カンヌでの脚本賞受賞も記憶に新しい本作。

登場人物のそれぞれの視点で1つの出来事を見守る事で、事件の真実が分かっていくタイプの映画。

やっぱり、是枝監督は登場人物を突っ撥ねるタイプの映画の方が良い。
是枝監督って結構、厳しい現実を描く割に希望的観測をする描写を多用して絶望感を感じさせない構成を好む傾向にあるけど、その気が強い作品は余り肌に合わない。
何か非現実的に見えちゃう。
「誰も知らない」なんてその筆頭で、リアリティを求めた映画かと思いきや、突然ファンタジーのような非現実的な展開の連続で「そうはならんやろ」と思ってしまう。
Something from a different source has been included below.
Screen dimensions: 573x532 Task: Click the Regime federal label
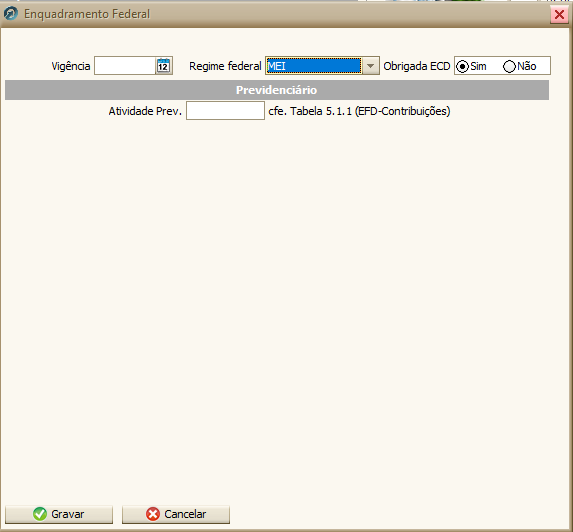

この作品は大分、登場人物に対して、救いを与えない方向に調整されていて悪くなかった。
後半、「準備しよう」〜廃電車の秘密基地の件は若干ファンタジーに寄りかけたのでハラハラした。

噂や偏見で勝手に広がっていく人々の評判。
そんなリンチのような状況を恐れ、事実を隠し、マイノリティであることをひた隠しにする。
そんな苦悩を多面的な視点で描けている。
監督が「LGBTQに特化した作品ではない」と語った通り、その概念に縛られない普遍的な苦悩を主題にしたと捉えた方が楽しめる作品だと感じた。

恐らく、生きていたら、田中裕子さん演じる校長先生は樹木希林さんに演じさせたかったのだと思うのだが、にしても演技を樹木希林さんに寄せ過ぎでは。
実際、樹木希林さんが校長演じるのも、想像するとちょっとミスマッチな気もするし。
やけにそこが気になった。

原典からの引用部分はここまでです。